■ AÇÕES NECESSÁRIAS
1) Por favor, traduza para o inglês esta frase do trecho do texto: "Pelo ministério passaram olavistas, militares, oportunistas e agora, os pastores."
2) Segundo o trecho do texto, a partir de que data as informações sobre o MEC vêm sendo divulgadas?
3) Copie do trecho do texto a parte que começa em "Diante dos fatos" e segue até "agora, os pastores.".

═══ TRECHO DO TEXTO

Publicado em 25/03/2022 - 07:43 / Clipado em 25/03/2022 - 07:43
Educação que Brasil precisa não inclui bíblias, nem desmonte
Denúncias contra ministério explicitam projeto de destruição do atual governo
Maria Angélica Minhoto
Pedro Arantes
Soraya Smaili
SÃO PAULO
Há pouco tempo mencionamos em artigo que, diante das demissões no Inep (Instituto Nacional de Estudos e Pesquisas Educacionais Anísio Teixeira) e da Capes, estávamos assistindo à Boiada da Educação, com o desmonte das importantes estruturas de avaliação do Ministério da Educação (MEC). Mal sabíamos que o desmonte é de fato muito mais profundo e, ao que tudo indica, envolve um esquema de beneficiamentos a pastores e prefeituras alinhadas com o atual ministro.
São muitas as informações divulgadas desde o dia 18 de março por meio de um importante trabalho jornalístico comprometido com a busca de dados. Um mês antes, veio a público a notícia de que servidores da Consultoria Jurídica da pasta entregaram seus cargos dizendo defender a "supremacia do interesse público sobre o privado".
Diante dos fatos recentes, seria coincidência pensar que os advogados da União estariam discordando de atos ou pedidos dos atuais gestores do MEC e por isso apresentaram as exonerações? Provavelmente não.
Desde o início do governo Bolsonaro, o MEC passou por muitas transformações que certamente estão levando a uma desestruturação significativa do órgão e da educação brasileira. Pelo ministério passaram olavistas, militares, oportunistas e agora, os pastores.

══════
═══ DADOS DE ORIGEM

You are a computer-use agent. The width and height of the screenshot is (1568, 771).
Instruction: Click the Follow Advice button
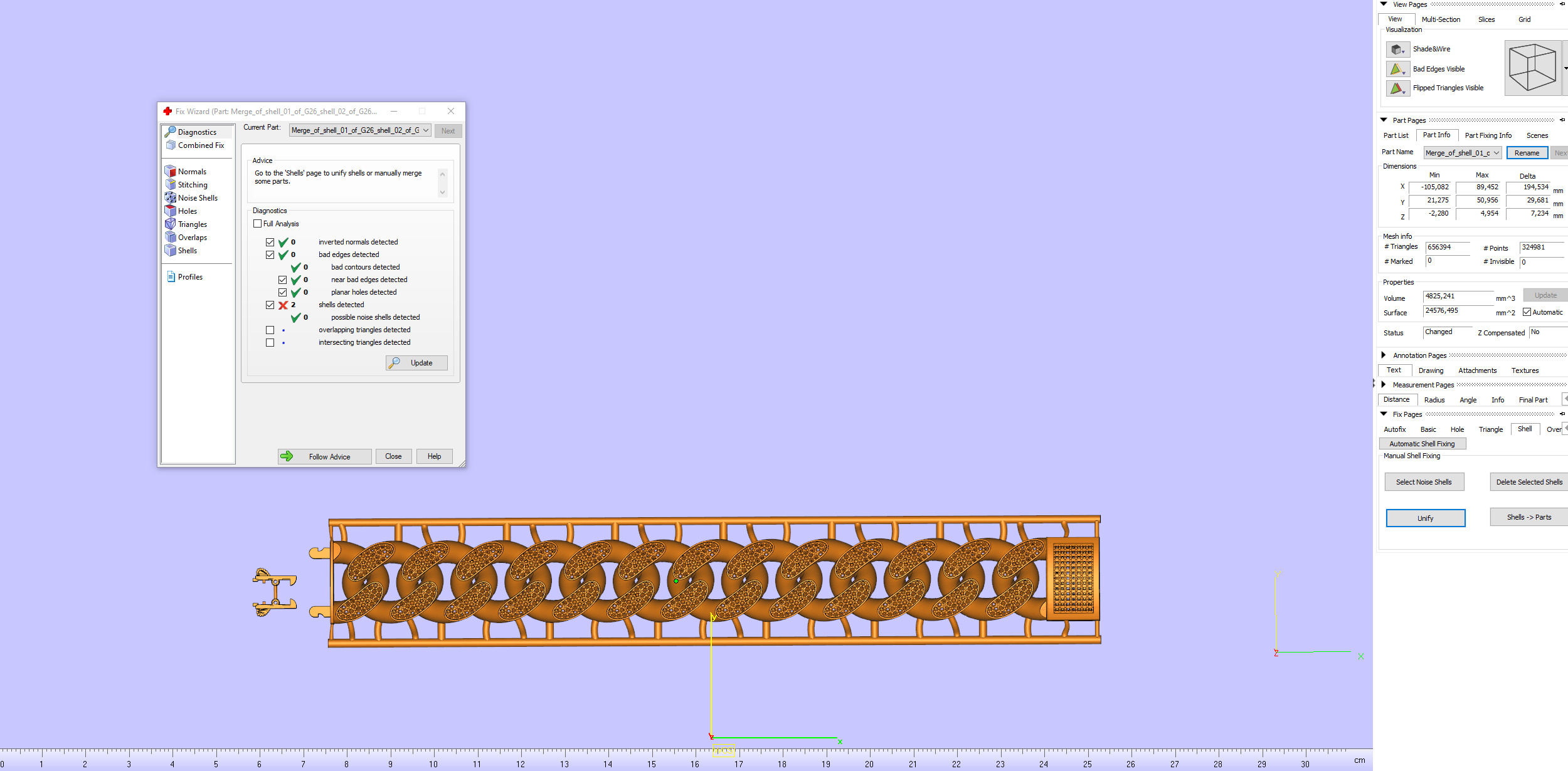pyautogui.click(x=325, y=456)
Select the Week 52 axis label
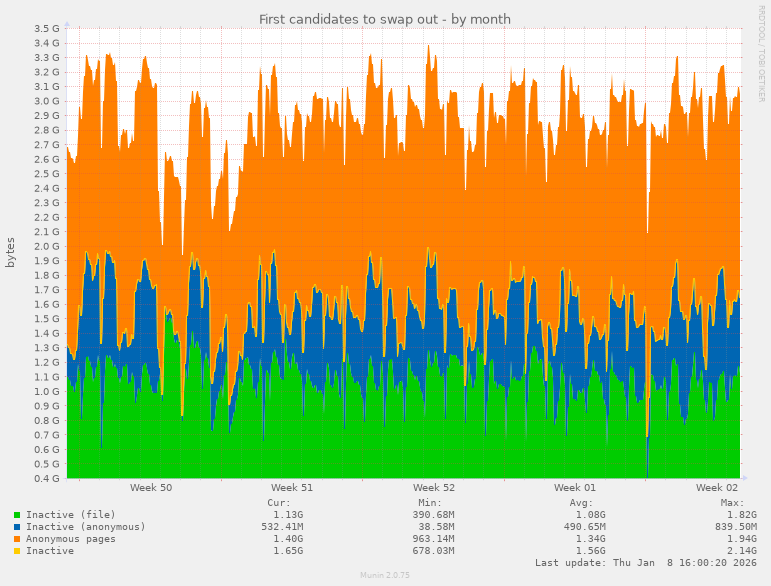Viewport: 771px width, 586px height. 434,488
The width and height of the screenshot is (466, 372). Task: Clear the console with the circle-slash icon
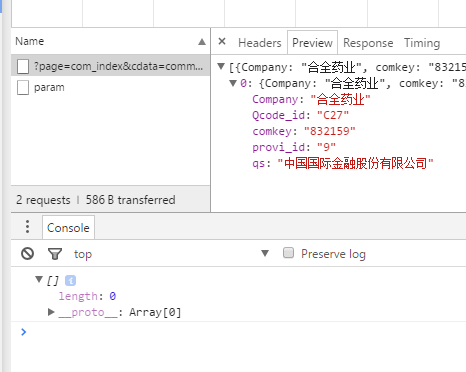(x=27, y=254)
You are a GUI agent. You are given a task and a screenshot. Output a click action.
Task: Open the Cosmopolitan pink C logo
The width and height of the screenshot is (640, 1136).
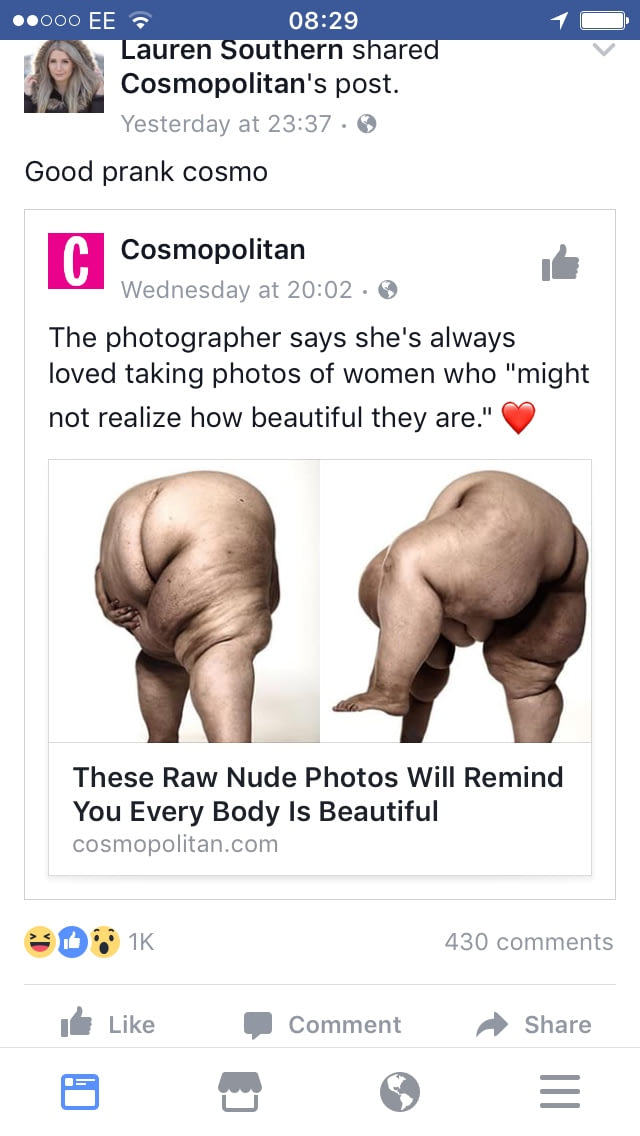tap(76, 261)
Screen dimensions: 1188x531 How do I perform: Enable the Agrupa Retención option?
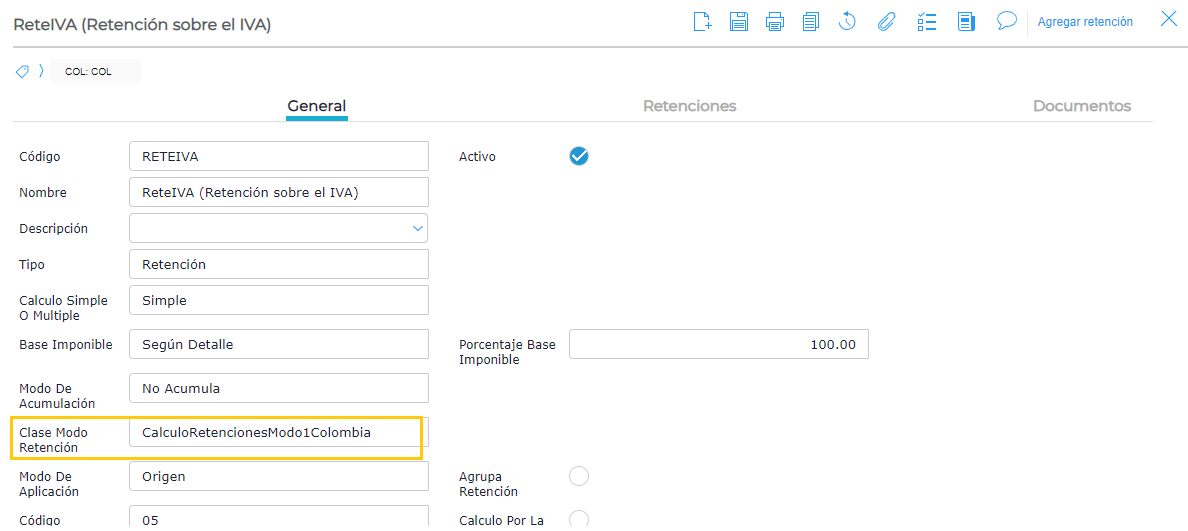tap(579, 477)
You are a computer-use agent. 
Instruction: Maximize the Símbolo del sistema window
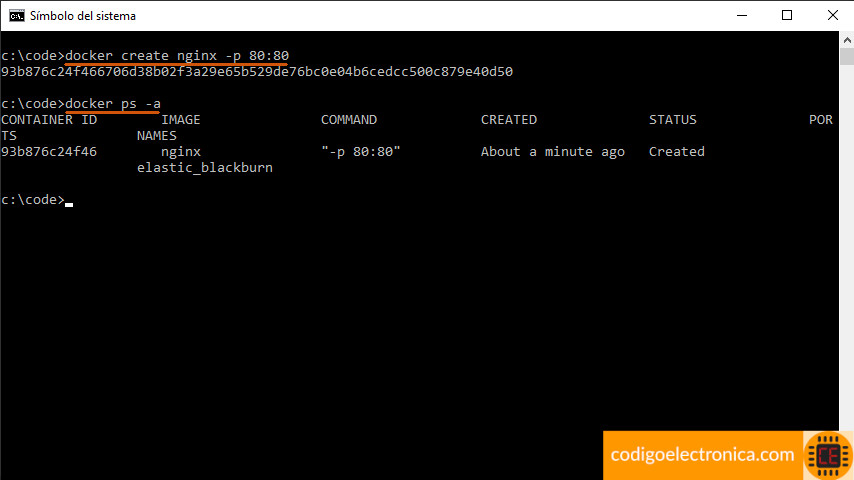click(x=787, y=16)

══════

■ RESPOSTAS DAS TAREFAS
1) Olavists, military officers, opportunists, and now pastors have passed through the ministry.

2) Desde o dia 18 de março.

3)
Diante dos fatos recentes, seria coincidência pensar que os advogados da União estariam discordando de atos ou pedidos dos atuais gestores do MEC e por isso apresentaram as exonerações? Provavelmente não.
Desde o início do governo Bolsonaro, o MEC passou por muitas transformações que certamente estão levando a uma desestruturação significativa do órgão e da educação brasileira. Pelo ministério passaram olavistas, militares, oportunistas e agora, os pastores.